| Do this |
Could you turn the stretch of the listing from the line containing "You are a computer-use agent." through the end into a numbered list, with blank lines dropped and the pictures left out?

****************************************

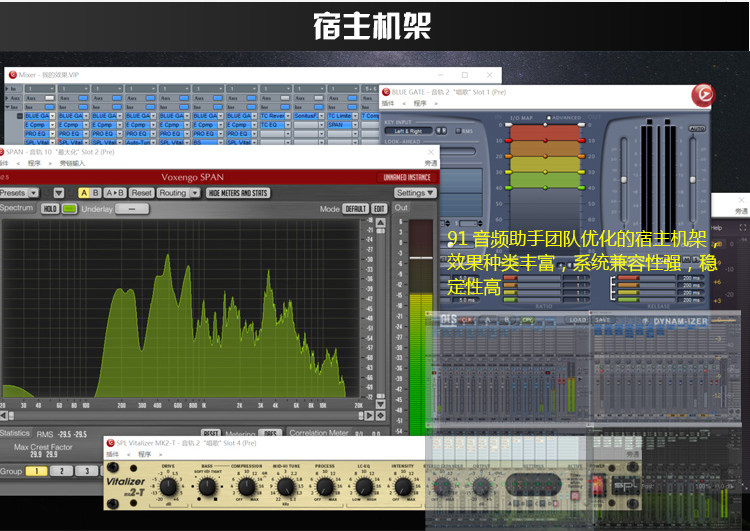Click the threshold fader slider in BLUE GATE
Viewport: 750px width, 531px height.
point(624,179)
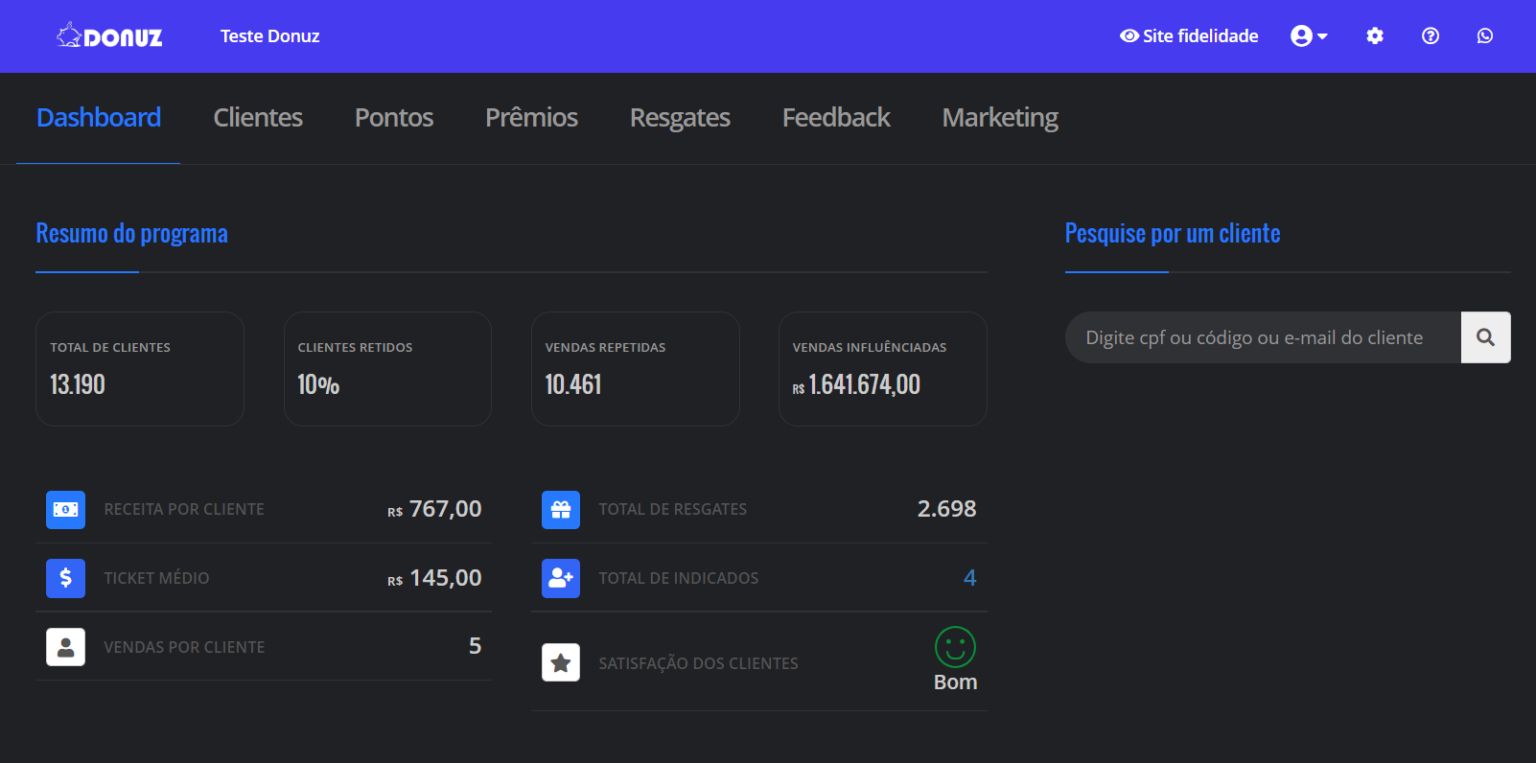Click the gift icon next to Total de Resgates
1536x763 pixels.
pos(561,509)
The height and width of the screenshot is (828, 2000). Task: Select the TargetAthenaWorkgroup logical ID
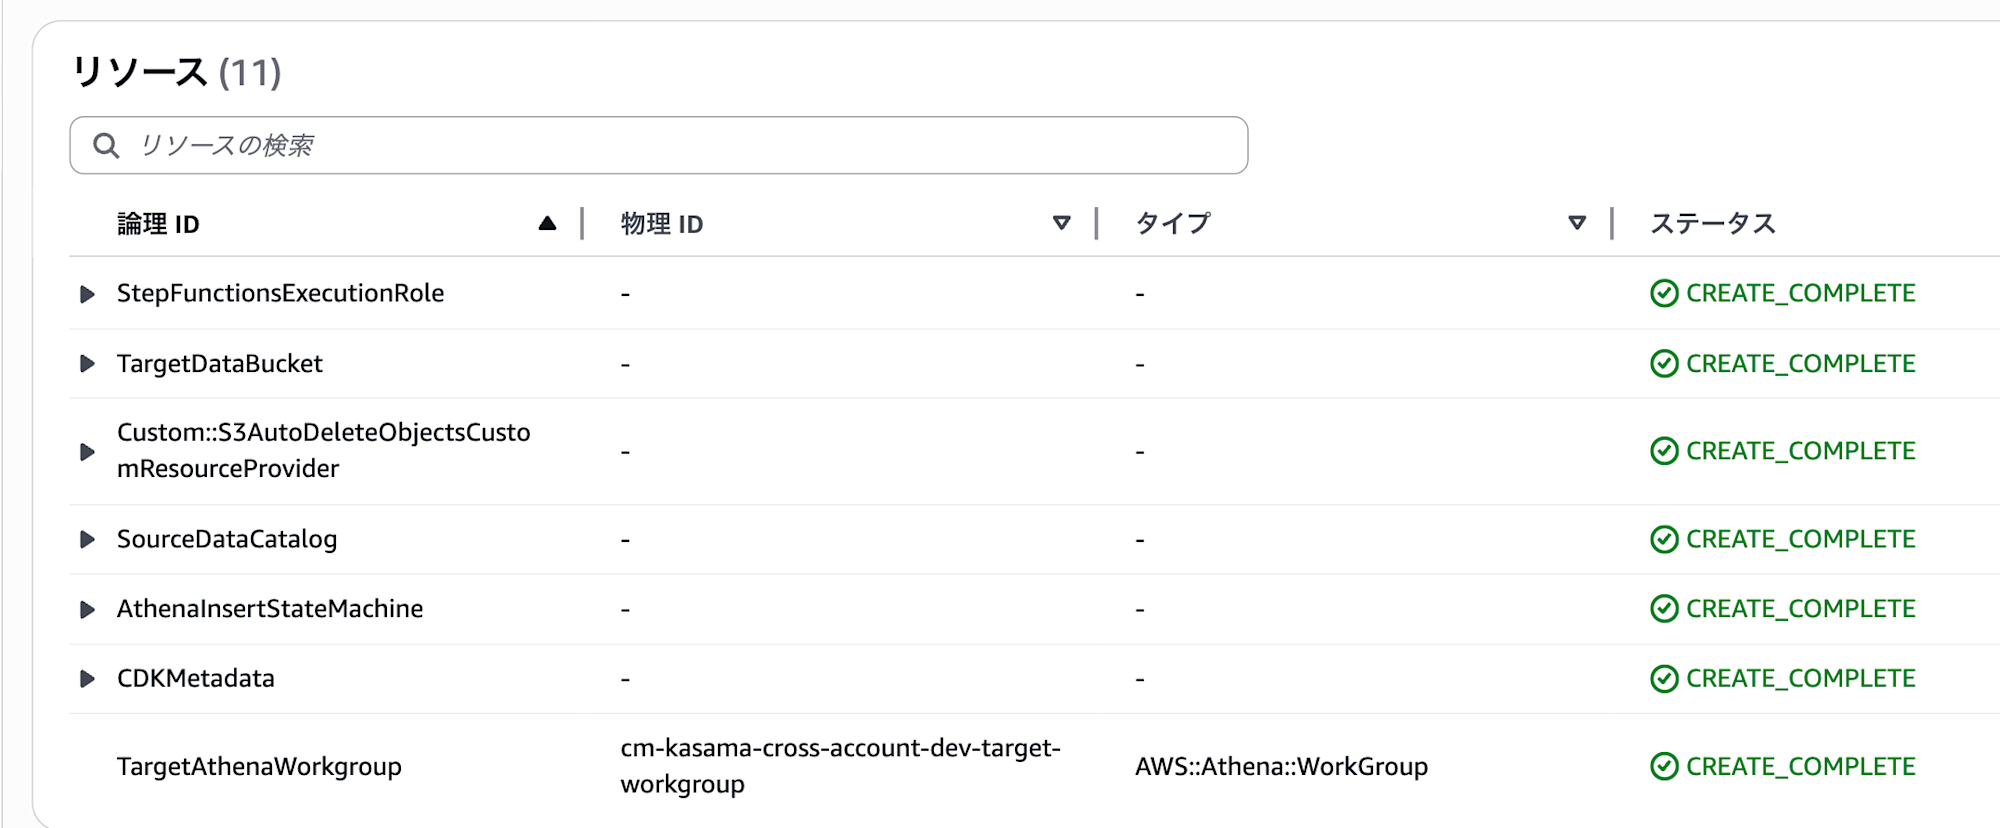pyautogui.click(x=259, y=767)
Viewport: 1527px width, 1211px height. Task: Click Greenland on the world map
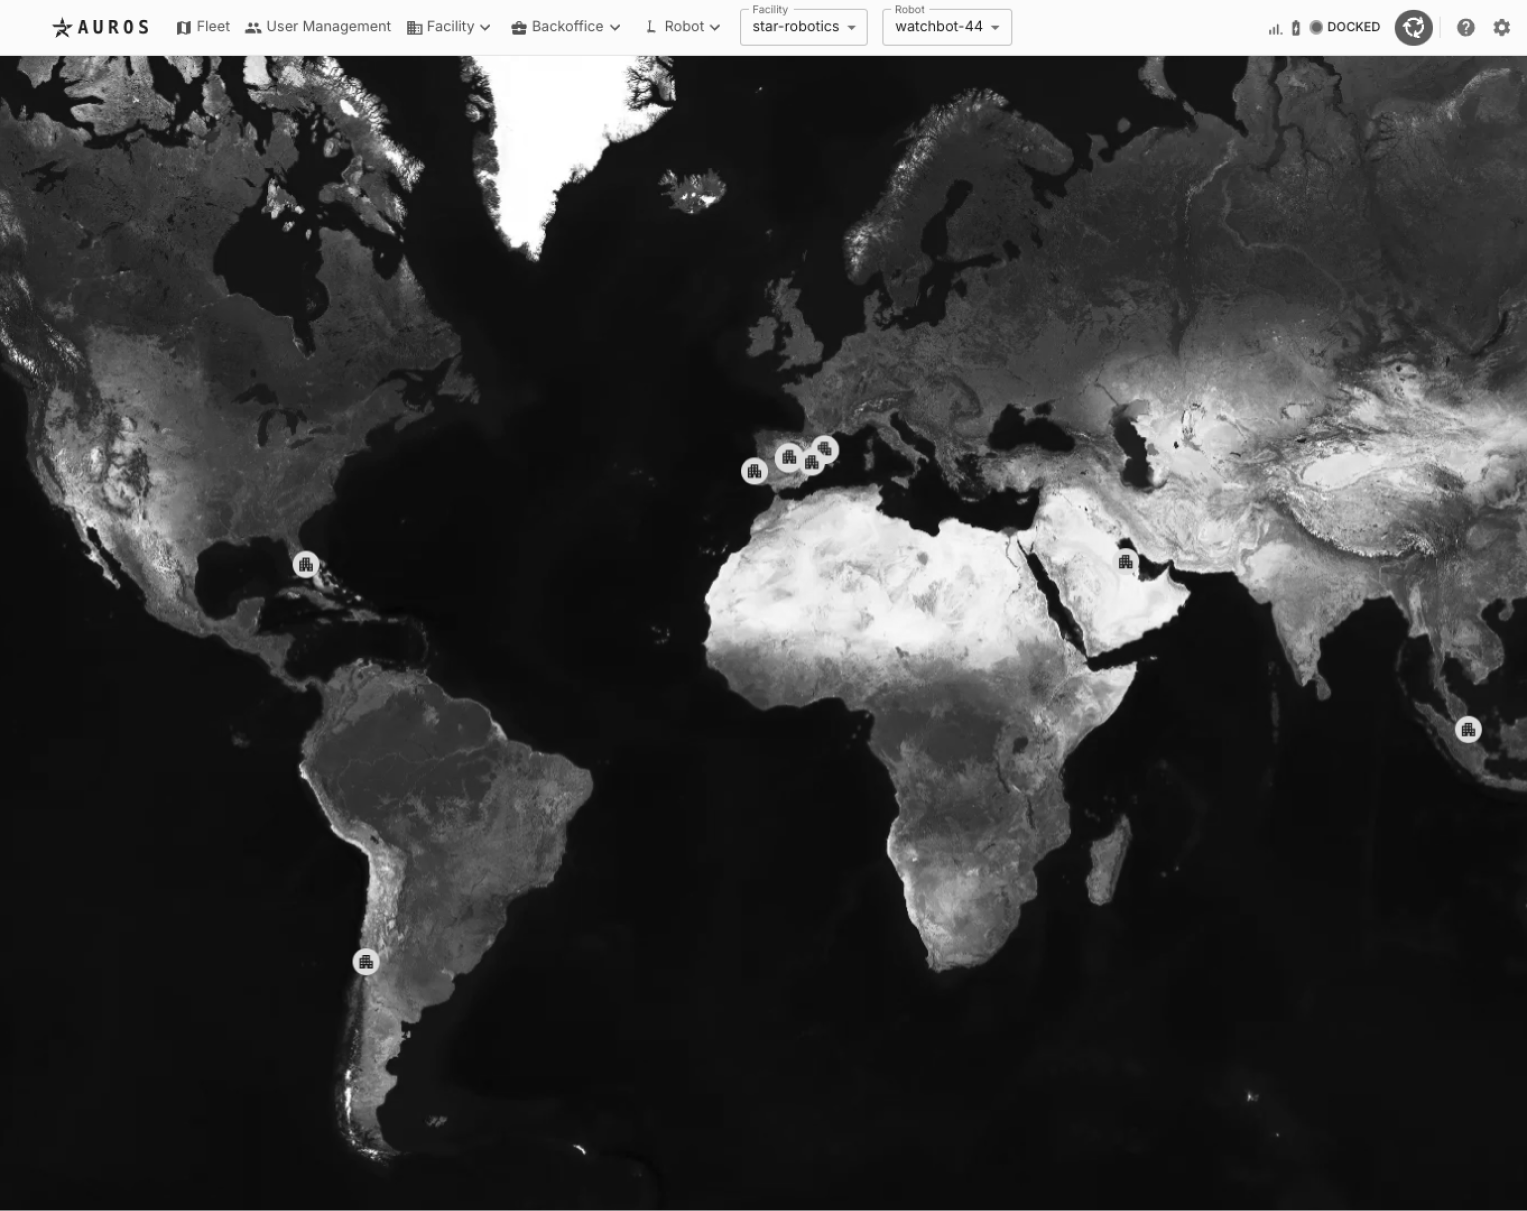(560, 150)
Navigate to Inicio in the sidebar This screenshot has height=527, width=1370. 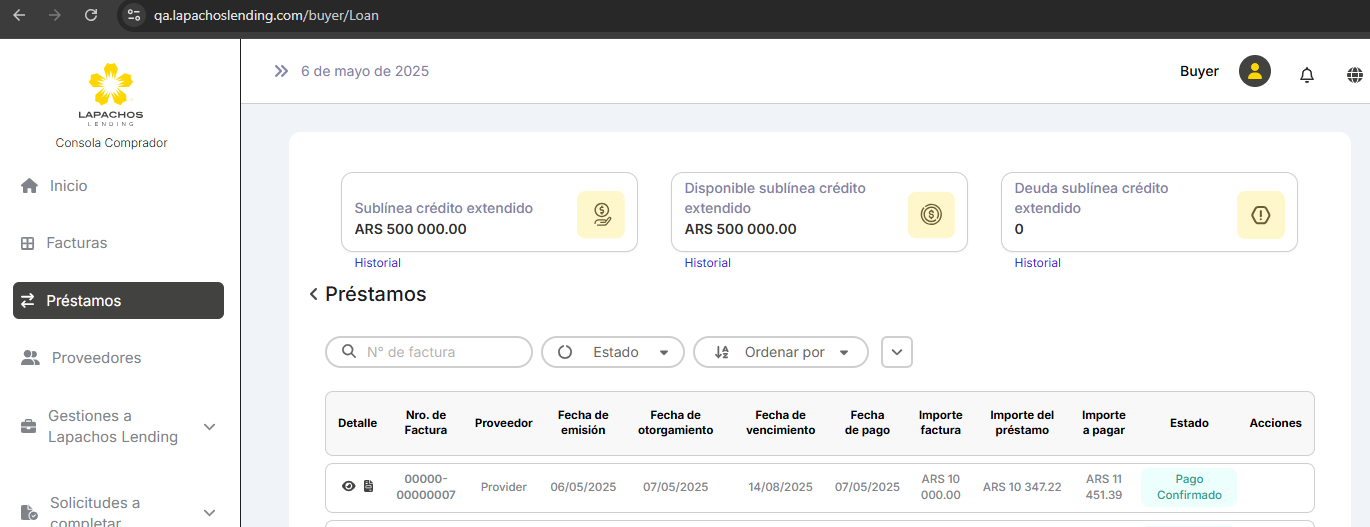(x=68, y=186)
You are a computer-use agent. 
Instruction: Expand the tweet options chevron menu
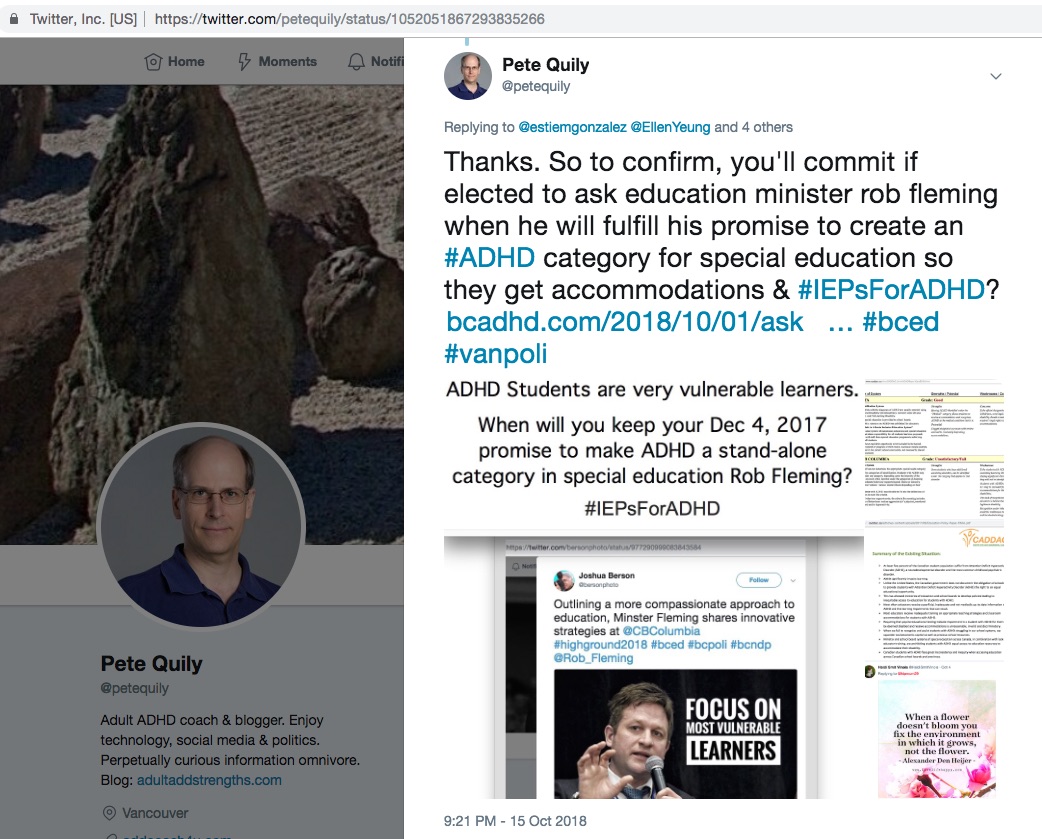[x=996, y=76]
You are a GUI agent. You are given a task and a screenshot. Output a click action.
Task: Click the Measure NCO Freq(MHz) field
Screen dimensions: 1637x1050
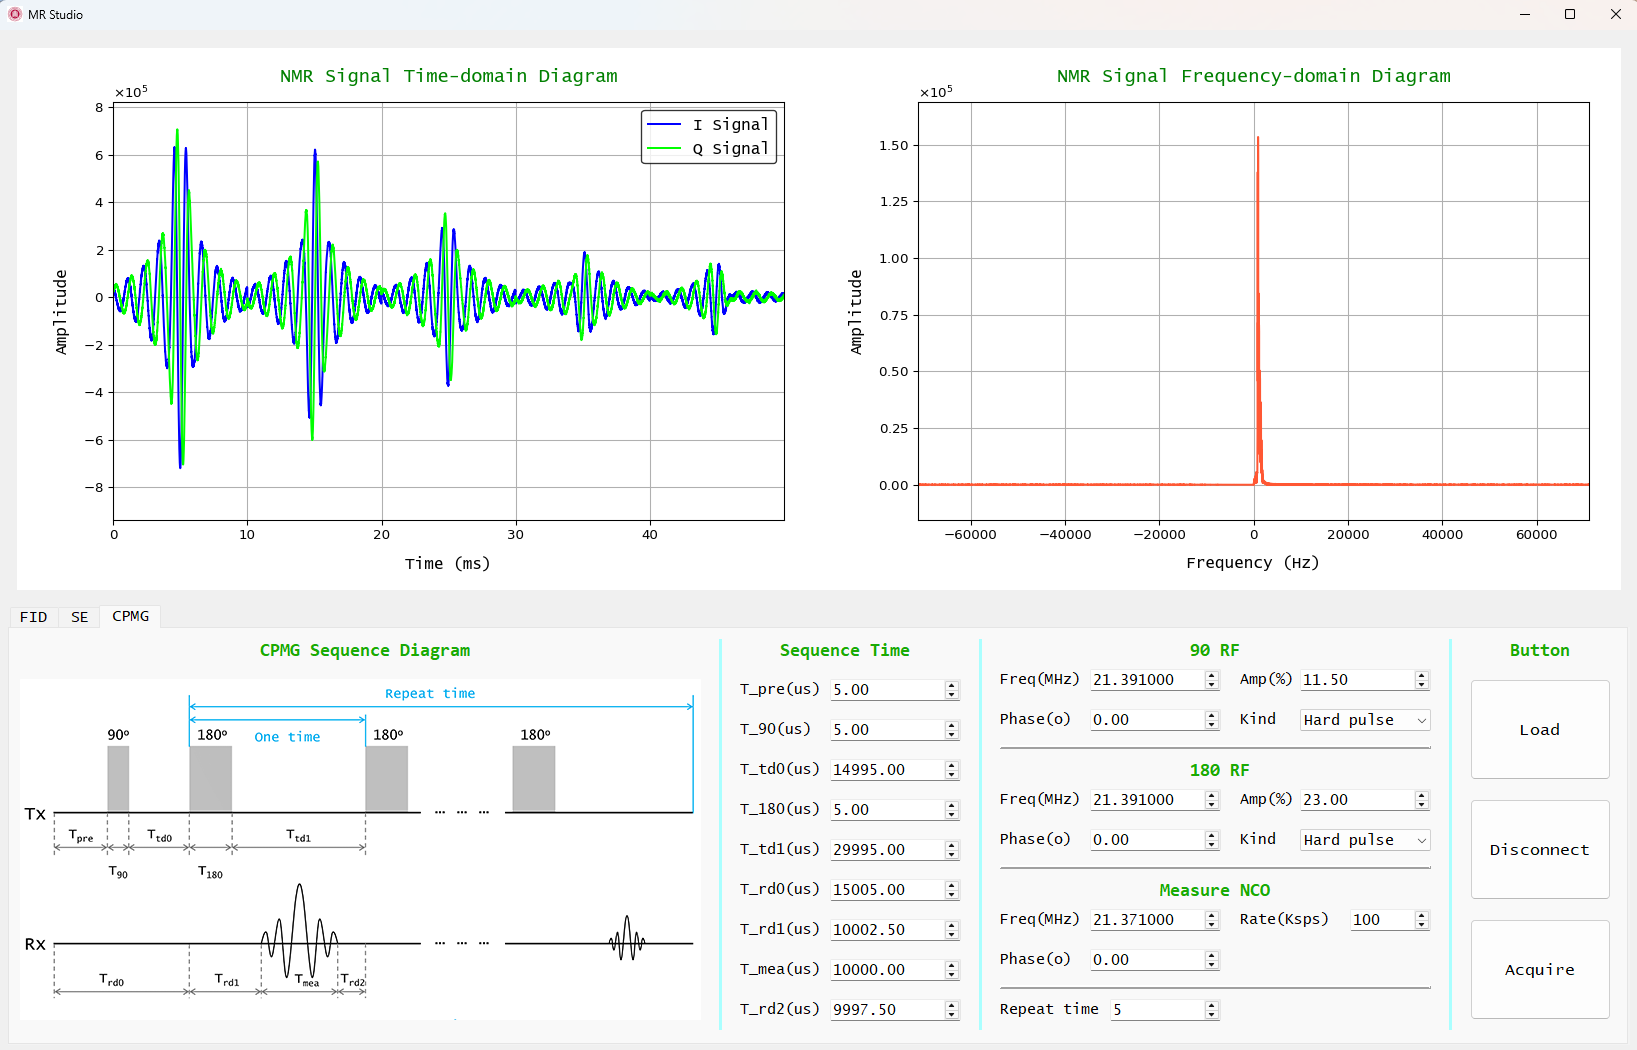pos(1146,920)
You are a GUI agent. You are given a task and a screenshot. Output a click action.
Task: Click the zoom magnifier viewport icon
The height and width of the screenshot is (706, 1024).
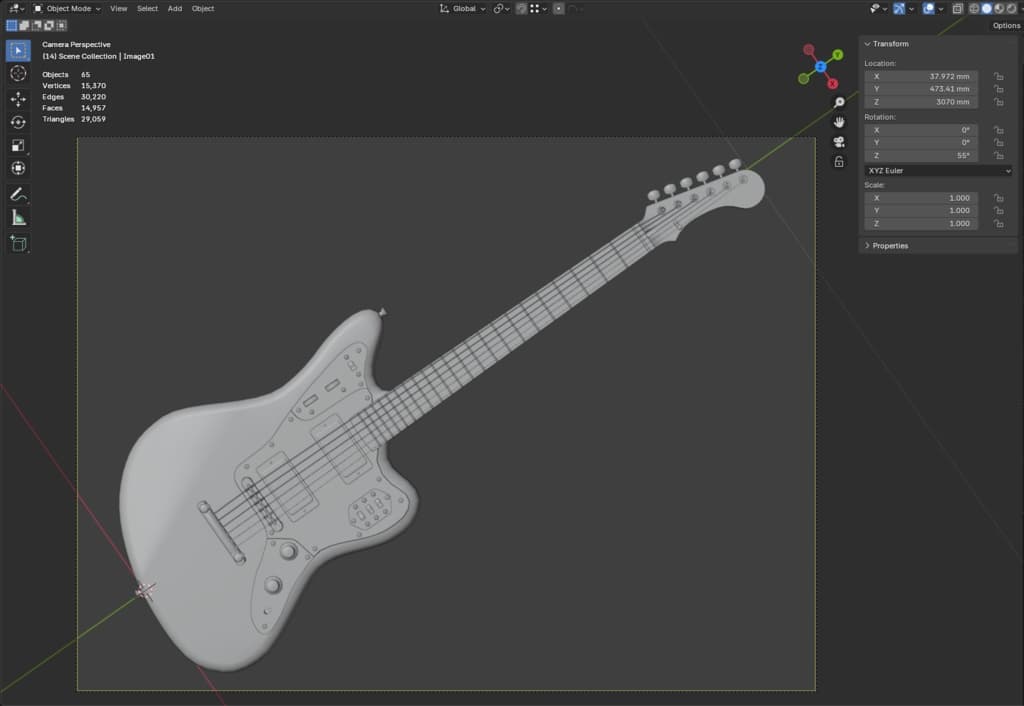point(839,103)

****************************************

| Worked solution |
1. You are a computer-use agent. 
2. Instruction: Expand the tweet options chevron menu
3. [x=996, y=76]
4. You are a GUI agent. You are given a task and a screenshot. Output a click action.
5. Task: Click the Measure NCO Freq(MHz) field
6. Screen dimensions: 1637x1050
7. pos(1146,920)
8. You are a GUI agent. You are given a task and a screenshot. Output a click action.
9. Task: Click the zoom magnifier viewport icon
10. The height and width of the screenshot is (706, 1024).
11. point(839,103)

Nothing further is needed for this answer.